Beatrice Dillon / Workaround

I wanted to like this more. So much more. My third fairly attentive listen now and unfortunately I think I know it does not have any great secrets left to offer up. It is pleasant. Its surfaces are modern and clean and careful and mannered and arranged just so. Like nice tiling rather than the rush and pulled rug logic of the best footwork and dub which it estimates in a kinda deskbound way. It is all a little untroubling and easy to know. I think she definitely has the potential and capacity to do something great. Something stranger, less in step, more other.



Frans de Waard, Takuji Naka & Tim Olive / False Mercury


The parameters for this kind of music might seem different but when you listen to enough you are still trying to filter out the massive quantities of ho-hum and get to the good stuff. Sometimes I think it is the time you listen. I have listened to quite a bit from this label (845audio) over the long hours of Templetown lockdown and most of the releases maintain a good standard, generally interesting and full of sonic detail. They are mostly in the rinse, cycle, repeat mode of drone, click, whirr applied in thinnish washes and waves. Gentler, satisfying explorations, then. And the fetish-sating sleeves don't hurt at all in the sell especially for anyone keen to accesorize with their soft furnishings, ceramics and pot plants like me.



CB Radio Gorgeous / Babylon

Chop and churn punk a bit by the numbers across the whole EP but some neat drum falls and snatches of declamatory vocal that suggest they could become something more. I prescribe a month listening to Rosa Yemen or Suburban Lawns or something to help them transition quicker.

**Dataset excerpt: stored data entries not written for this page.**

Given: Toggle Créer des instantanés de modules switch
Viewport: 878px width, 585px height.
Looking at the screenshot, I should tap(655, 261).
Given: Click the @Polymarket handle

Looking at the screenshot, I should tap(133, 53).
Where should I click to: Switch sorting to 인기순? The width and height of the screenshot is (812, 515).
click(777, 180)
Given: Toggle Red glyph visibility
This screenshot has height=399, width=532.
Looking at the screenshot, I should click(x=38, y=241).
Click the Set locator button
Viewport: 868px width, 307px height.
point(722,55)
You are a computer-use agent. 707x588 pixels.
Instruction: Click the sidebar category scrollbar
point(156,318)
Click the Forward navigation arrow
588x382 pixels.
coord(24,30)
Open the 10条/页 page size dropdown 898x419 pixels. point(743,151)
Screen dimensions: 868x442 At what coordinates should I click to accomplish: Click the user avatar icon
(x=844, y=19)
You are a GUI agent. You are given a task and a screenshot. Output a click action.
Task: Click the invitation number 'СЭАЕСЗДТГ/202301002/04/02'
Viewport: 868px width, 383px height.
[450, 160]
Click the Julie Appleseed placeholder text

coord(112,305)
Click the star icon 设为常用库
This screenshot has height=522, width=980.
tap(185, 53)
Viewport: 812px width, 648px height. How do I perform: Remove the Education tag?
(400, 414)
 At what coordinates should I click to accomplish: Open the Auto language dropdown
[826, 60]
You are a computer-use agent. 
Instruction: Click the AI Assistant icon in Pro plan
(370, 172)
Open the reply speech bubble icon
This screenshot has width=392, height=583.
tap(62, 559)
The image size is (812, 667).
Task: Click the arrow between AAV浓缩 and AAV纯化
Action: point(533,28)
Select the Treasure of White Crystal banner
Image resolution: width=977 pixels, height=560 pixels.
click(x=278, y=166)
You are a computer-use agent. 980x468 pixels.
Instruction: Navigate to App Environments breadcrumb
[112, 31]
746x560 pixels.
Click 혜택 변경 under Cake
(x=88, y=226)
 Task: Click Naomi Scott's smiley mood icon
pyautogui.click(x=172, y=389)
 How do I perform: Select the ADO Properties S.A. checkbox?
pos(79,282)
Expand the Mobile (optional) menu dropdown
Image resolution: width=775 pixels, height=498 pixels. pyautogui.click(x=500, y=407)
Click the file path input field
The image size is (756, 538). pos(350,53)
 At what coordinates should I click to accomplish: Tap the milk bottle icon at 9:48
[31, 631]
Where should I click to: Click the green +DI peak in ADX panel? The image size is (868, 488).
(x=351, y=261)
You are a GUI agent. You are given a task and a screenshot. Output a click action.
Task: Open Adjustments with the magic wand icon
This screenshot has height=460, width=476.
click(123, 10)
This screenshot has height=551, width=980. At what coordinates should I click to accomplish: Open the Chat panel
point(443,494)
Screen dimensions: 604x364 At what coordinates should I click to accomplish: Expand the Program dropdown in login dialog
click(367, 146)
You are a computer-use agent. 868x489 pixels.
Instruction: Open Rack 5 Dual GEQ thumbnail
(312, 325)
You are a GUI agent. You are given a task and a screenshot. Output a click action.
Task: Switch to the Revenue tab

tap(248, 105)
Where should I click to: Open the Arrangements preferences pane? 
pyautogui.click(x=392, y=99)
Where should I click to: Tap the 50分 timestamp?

However bits of the last track 'Babylon' have some good signs of pleasing non-crowdpleasing behaviour.

   

Jade Hairpins / Harmony Avenue

"You'll like this, Pammy. You will! I promise." Well, I don't. Actually, three tracks in I started to hate it. I hate it even more after a week. Hollow and whacky when I want insightful and mad. Polished and trite in a restless, needy, jumping-around-in-front-of-your-parents-face manner, in a way that makes you desperate for something relentless and real. I only kept listening to find out which track I hated the most. I am sure they are nice people.